═════ Input for this task ═════

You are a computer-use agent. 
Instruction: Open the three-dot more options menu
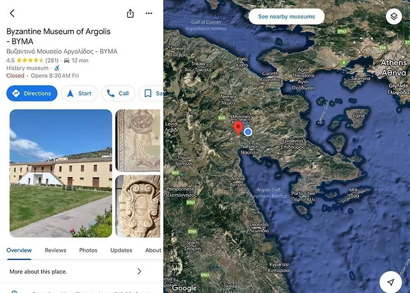(x=149, y=13)
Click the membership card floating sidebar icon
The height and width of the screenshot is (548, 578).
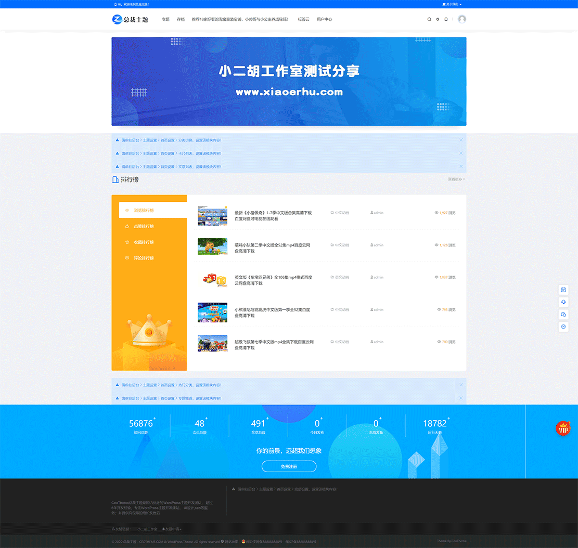click(563, 289)
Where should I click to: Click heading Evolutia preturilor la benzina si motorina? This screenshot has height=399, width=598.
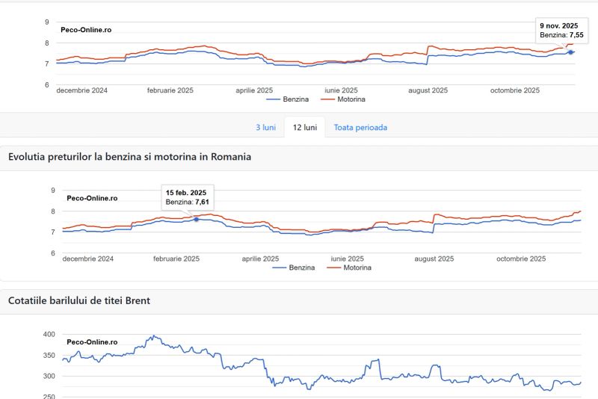pos(129,157)
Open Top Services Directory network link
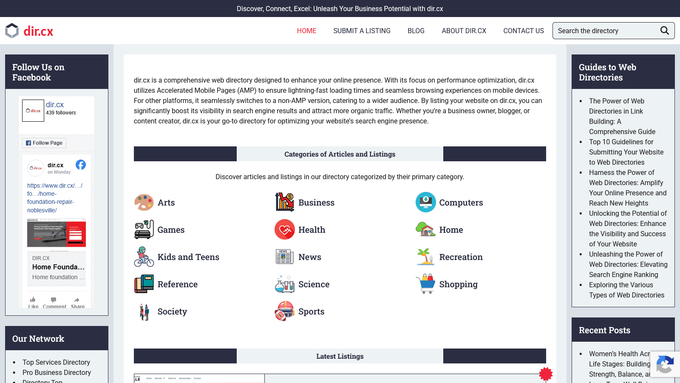Viewport: 680px width, 383px height. coord(56,362)
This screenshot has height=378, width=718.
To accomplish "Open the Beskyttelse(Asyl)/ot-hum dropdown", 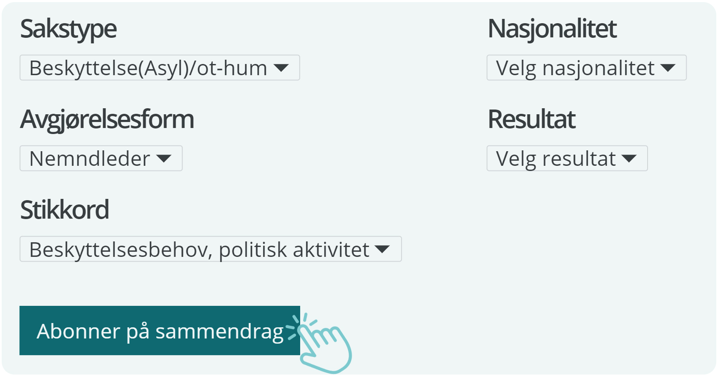I will point(160,67).
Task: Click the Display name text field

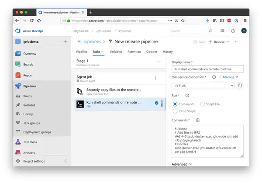Action: point(207,69)
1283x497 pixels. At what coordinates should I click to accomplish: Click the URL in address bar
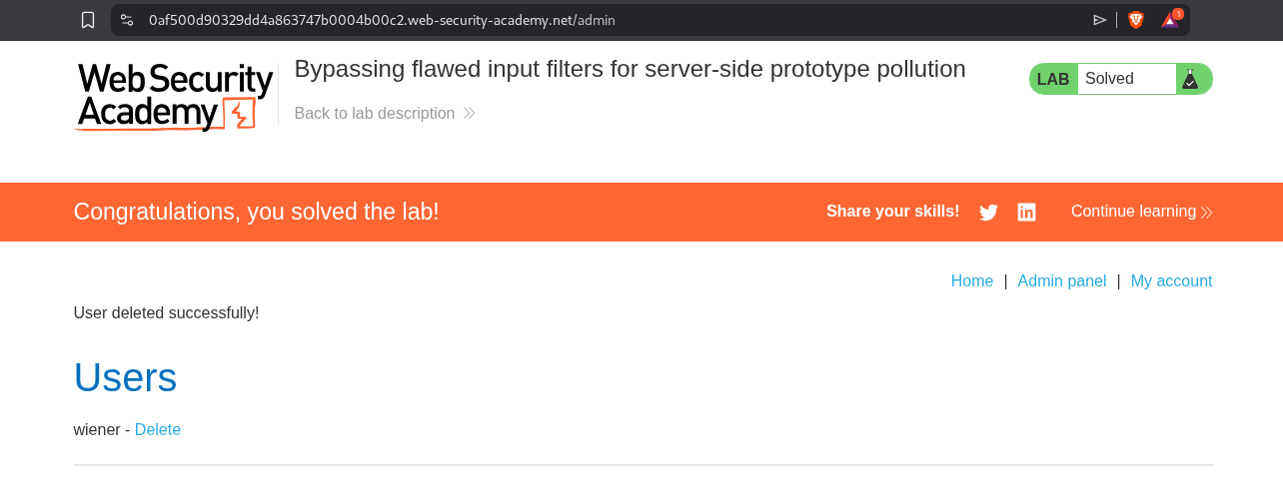click(382, 20)

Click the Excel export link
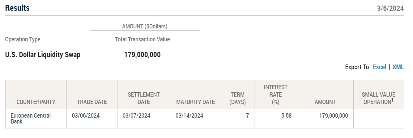pyautogui.click(x=379, y=67)
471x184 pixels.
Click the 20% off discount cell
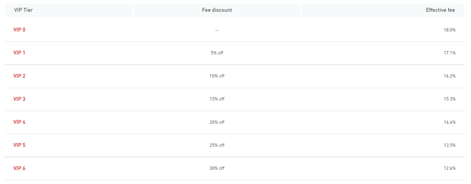click(217, 122)
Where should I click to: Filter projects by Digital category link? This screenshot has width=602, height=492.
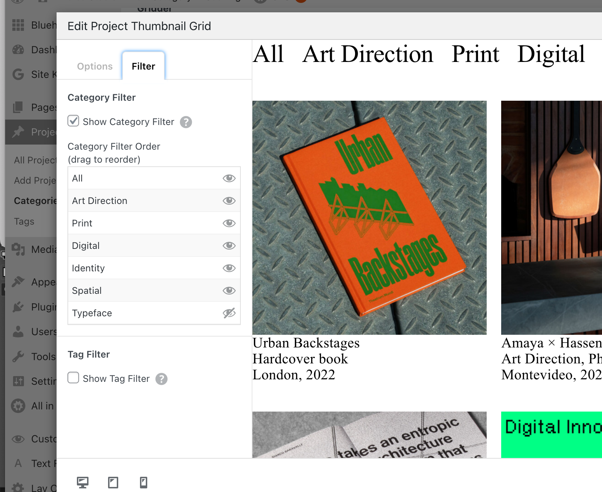tap(551, 54)
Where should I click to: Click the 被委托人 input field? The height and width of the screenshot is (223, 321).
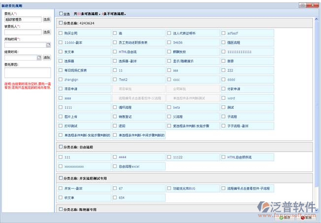click(22, 32)
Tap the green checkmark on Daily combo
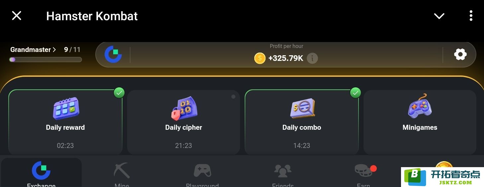Viewport: 484px width, 187px height. pyautogui.click(x=356, y=93)
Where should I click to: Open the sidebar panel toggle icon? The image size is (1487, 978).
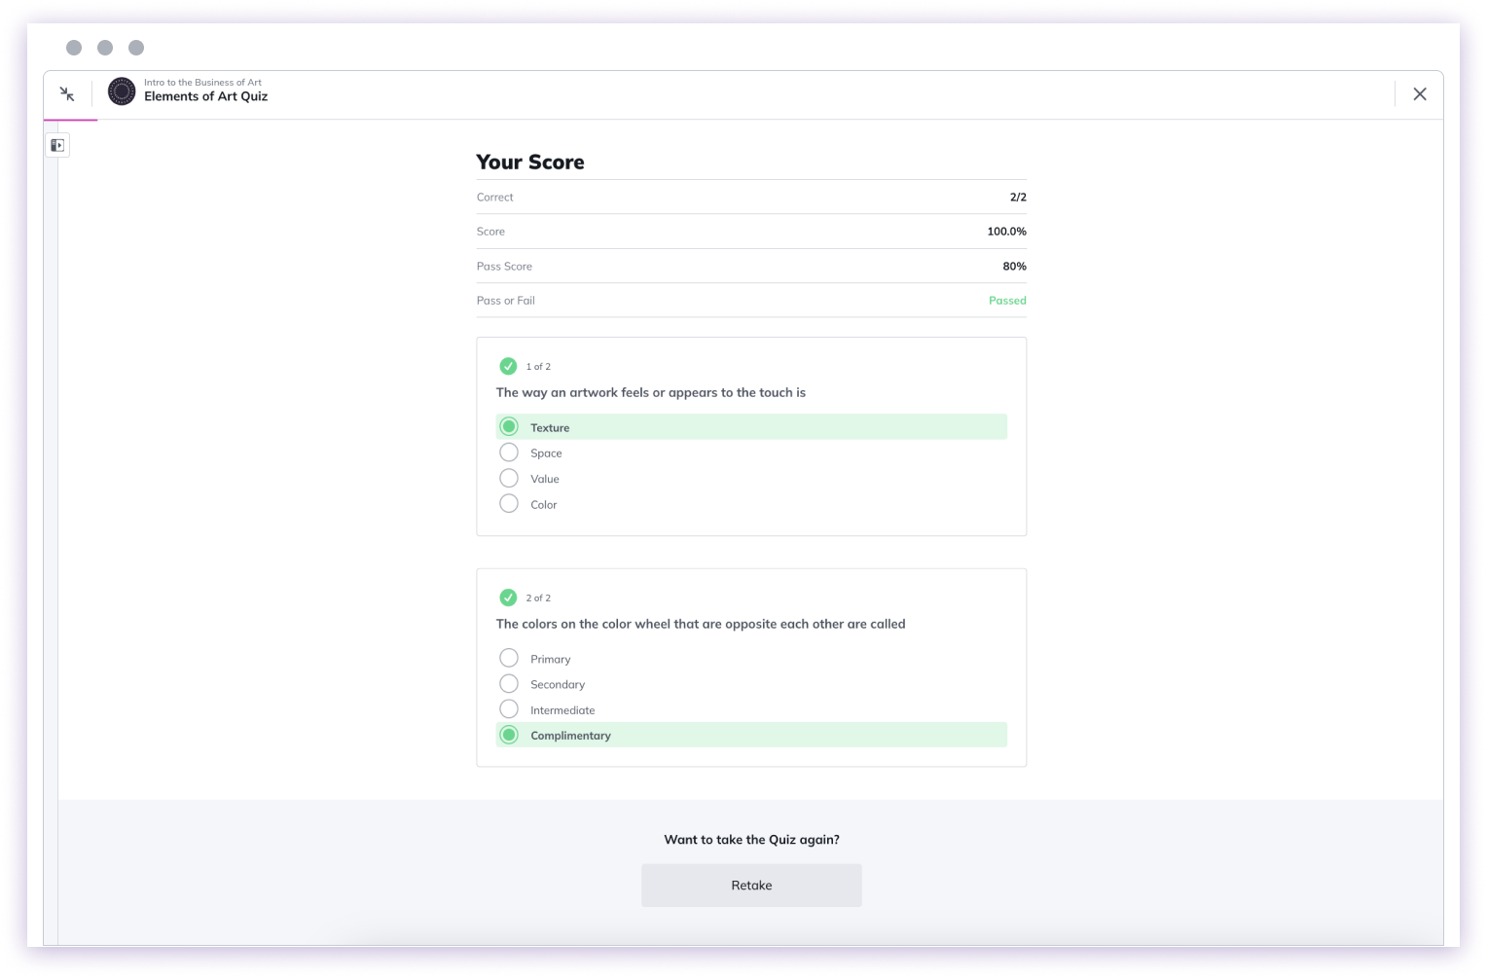point(57,145)
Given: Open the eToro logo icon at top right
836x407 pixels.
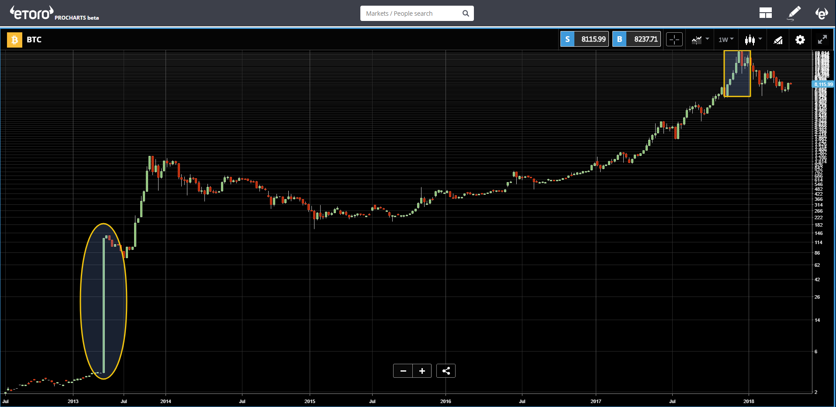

═════

* [What is required]: Leaving every picture out, return the lines from the one containing "Given: Open the eToro logo icon at top right" through the last line of the records exactly.

* [Response area]:
Given: Open the eToro logo icon at top right
836x407 pixels.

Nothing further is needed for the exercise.